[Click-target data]
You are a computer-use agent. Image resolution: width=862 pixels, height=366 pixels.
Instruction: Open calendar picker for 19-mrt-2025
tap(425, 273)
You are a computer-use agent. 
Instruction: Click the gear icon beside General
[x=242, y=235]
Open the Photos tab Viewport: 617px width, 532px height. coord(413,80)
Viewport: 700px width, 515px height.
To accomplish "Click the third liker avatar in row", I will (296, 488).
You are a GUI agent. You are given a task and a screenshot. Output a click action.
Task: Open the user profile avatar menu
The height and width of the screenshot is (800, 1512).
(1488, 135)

Instructions for the task
Convert the records above into a Markdown table with the columns Row and Line, one row per line in the original order, omitting blank lines.

Solution to the exercise
| Row | Line |
|---|---|
| 1 | You are a computer-use agent. Image resolution: width=862 pixels, height=366 pixels. |
| 2 | Instruction: Open calendar picker for 19-mrt-2025 |
| 3 | tap(425, 273) |
| 4 | You are a computer-use agent.  |
| 5 | Instruction: Click the gear icon beside General |
| 6 | [x=242, y=235] |
| 7 | Open the Photos tab Viewport: 617px width, 532px height. coord(413,80) |
| 8 | Viewport: 700px width, 515px height. |
| 9 | To accomplish "Click the third liker avatar in row", I will (296, 488). |
| 10 | You are a GUI agent. You are given a task and a screenshot. Output a click action. |
| 11 | Task: Open the user profile avatar menu |
| 12 | The height and width of the screenshot is (800, 1512). |
| 13 | (1488, 135) |